> SOURCE MATERIAL:
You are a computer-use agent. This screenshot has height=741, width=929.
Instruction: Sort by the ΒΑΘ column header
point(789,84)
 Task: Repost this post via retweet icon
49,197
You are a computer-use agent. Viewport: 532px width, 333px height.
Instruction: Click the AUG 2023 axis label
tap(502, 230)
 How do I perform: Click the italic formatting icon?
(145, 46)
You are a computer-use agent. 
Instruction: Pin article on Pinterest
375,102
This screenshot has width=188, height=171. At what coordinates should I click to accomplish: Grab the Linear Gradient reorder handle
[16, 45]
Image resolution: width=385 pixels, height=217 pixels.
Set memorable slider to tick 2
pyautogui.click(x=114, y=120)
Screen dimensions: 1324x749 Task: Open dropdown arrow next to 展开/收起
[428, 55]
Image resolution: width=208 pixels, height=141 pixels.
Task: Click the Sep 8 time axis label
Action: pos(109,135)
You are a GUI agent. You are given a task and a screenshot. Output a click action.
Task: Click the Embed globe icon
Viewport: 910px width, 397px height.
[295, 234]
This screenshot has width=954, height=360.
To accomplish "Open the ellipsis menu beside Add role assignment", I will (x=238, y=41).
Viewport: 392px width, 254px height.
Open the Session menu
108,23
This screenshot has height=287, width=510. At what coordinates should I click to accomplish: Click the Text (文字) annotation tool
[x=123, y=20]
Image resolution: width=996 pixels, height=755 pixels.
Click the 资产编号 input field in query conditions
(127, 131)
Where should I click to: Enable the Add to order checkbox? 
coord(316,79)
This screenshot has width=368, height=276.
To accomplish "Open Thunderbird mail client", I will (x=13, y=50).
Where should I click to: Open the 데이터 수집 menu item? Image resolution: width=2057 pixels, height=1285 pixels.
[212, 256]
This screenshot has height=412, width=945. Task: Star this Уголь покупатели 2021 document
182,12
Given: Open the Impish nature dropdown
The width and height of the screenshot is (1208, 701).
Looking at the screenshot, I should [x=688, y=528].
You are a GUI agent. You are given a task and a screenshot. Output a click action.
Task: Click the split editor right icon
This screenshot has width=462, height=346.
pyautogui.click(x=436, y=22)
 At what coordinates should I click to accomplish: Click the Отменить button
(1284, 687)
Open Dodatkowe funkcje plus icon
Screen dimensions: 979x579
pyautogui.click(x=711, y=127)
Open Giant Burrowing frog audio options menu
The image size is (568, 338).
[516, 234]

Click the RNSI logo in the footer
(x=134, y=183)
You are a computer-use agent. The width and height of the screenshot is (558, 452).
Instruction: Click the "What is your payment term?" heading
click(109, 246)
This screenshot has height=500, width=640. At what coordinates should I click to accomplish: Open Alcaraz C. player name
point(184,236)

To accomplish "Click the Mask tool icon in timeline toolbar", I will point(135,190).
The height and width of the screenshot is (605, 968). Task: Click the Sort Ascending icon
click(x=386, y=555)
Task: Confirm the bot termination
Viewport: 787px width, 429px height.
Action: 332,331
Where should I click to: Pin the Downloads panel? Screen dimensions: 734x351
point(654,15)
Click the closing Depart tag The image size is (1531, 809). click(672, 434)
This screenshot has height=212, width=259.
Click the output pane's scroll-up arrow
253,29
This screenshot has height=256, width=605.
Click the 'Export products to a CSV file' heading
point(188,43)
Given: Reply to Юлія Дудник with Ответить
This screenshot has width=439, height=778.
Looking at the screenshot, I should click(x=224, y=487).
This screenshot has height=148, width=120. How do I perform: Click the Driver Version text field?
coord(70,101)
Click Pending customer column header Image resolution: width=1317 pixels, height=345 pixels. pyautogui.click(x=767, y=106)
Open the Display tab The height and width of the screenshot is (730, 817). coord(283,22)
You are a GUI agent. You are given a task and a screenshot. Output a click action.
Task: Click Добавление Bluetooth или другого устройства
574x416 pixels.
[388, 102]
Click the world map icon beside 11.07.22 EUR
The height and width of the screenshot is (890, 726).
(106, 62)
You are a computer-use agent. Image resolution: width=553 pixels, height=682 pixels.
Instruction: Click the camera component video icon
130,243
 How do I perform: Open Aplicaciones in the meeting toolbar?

> WHAT THE EXERCISE ASKS: Search the data for the string "beside" and say how many lines include it, giving only the number.

> ANSWER BOX: 2